Misquoting Beeblebrox
WARNING: This article may contain spoilers to “The Hitchhikers Guide To The Galaxy”. If you somehow haven’t read that book yet, Go read that first! It’s great!
One social group I tend to have an easy time getting along with is Atheists. Ultimately I think they’re dead wrong about the origins and state of the universe, but they tend to be groovy people in the meantime, and typically they’re intelligent and logically consistent. And if there’s one thing atheists love it’s Douglas Adams, the author of “The Hitchhikers Guide To The Galaxy”
Atheists often use Adams as a poet laureate of their worldview, using his words and characters to make analogies about atheist thinking, and add spice to statements made about how great it is to live with neither gods nor masters. Much like the way we use Tolkien
The New Atheists seem especially fond of this. For instance Richard Dawkins, in his book “The God Delusion” in order to defend the premise that the world is wonderful enough on it’s own, and we shouldn’t need to invent a “creator” or any such silliness to appreciate it, quotes Hitchhikers:
“Isn’t it enough to see that a garden is beautiful without having to believe that there are fairies at the bottom of it too?”
Or sometimes I’ll hear another phrase from the book used as a rallying cry for logical atheists who find the whole idea or theism self contradictory
“And God disappeared in a puff of logic”
That sort of thing
But I must say, I finally finished “Hitchhikers” this morning and I’m disappointed.
Not in the book of course, the book was brilliant, but I’m disappointed in my atheist brothers and their interpretation of the text. I don’t at all see what they seem to see in the book, and in fact I see some very Pro-Christian ideas.
First of all, all of the quotes I’d heard before turned out to be taken utterly out of context. The bit about God disappearing comes from a very tongue-in-cheek argument against the existence of God that relies on 3 false premises that don’t support the conclusion.
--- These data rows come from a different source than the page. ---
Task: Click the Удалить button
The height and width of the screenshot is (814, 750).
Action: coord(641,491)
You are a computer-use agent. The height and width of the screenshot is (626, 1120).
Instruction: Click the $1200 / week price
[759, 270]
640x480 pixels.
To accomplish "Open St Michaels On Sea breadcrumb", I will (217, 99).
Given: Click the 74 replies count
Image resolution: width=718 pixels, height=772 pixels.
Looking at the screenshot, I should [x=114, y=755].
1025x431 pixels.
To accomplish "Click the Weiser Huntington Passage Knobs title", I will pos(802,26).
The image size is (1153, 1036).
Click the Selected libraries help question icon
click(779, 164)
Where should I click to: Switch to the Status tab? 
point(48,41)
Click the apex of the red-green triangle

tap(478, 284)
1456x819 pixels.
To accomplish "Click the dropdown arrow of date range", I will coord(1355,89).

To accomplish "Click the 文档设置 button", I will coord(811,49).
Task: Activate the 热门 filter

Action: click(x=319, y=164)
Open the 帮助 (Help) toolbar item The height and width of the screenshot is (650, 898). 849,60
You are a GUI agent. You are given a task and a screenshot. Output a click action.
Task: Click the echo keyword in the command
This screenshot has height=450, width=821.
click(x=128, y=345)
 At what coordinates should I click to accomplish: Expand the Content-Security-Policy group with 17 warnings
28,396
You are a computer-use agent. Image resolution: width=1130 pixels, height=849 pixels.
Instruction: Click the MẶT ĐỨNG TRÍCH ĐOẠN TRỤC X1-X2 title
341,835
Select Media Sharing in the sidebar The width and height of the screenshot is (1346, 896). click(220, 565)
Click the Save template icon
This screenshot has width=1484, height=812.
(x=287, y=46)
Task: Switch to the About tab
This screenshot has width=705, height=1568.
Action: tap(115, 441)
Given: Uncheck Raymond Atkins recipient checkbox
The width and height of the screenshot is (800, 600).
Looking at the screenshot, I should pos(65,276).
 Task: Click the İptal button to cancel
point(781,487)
In context it’s quite clear that the intent of the author is to make fun of philosophy, not theism. Adams is saying that Philosophers will argue about the existence of God no matter what, such that even if incontrovertible proof of intelligent design were to be found, it would be used by the philosophers to disprove God (who said He would leave room for faith) as much as to prove him.
Adams returns to this theme in a later chapter (25), introducing a philosopher called Majikthise who is upset that a machine is being used to calculate answers to life’s mysteries saying
“What’s the use of our sitting up half the night arguing that there may or may not be a God if this machine only goes and gives you his bleeding phone number the next morning?”
Same message, same point, but this time God clearly exists (the capitalization is Adams’)
As to the Garden with the fairies? That’s from the mind of Ford Prefect who is appreciating a binary sunrise on what he thinks is a perfectly normal planet, rather than the legendary planet Magrathea. It doesn’t have to be Magrathea in his mind, it’s good enough already…
…Except that in the book it totally IS the legendary planet, and Ford is missing it.
What a fitting analogy for Dawkins. Yes Dr. Dawkins, you’re quite right, the earth would be enough if there were no God… But there is a God… So what’s your point? You’re acting like Ford Prefect visiting Magrathea while grumbling that this normal planet isn’t enough as it is.
Ultimately Adams, though an atheist, ends up writing a book which doesn’t threaten Christendom, but casts a dark shadow on Scientific Naturalism.
The Guide Itself is a comprehensive book written over many centuries by multiple authors about how best to get through life. Sound familiar? Within the pages, Adams consistently upholds the value and importance of asking how and why questions about the nature of the universe, while still expressing comfort in mystery
He upholds creationism, with the earth having been intelligently designed and created by something which is, in his own words “needlessly messianic”.
He describes the burial of fossils, the sculpting of coastlines, calls glaciers “high art” and as to scientific naturalism, in Chapter 30 The Planet Engineer says this
“Science has achieved some wonderful things of course but I’d rather be happy than right any day”
Put that in your reductionist pipe and smoke it.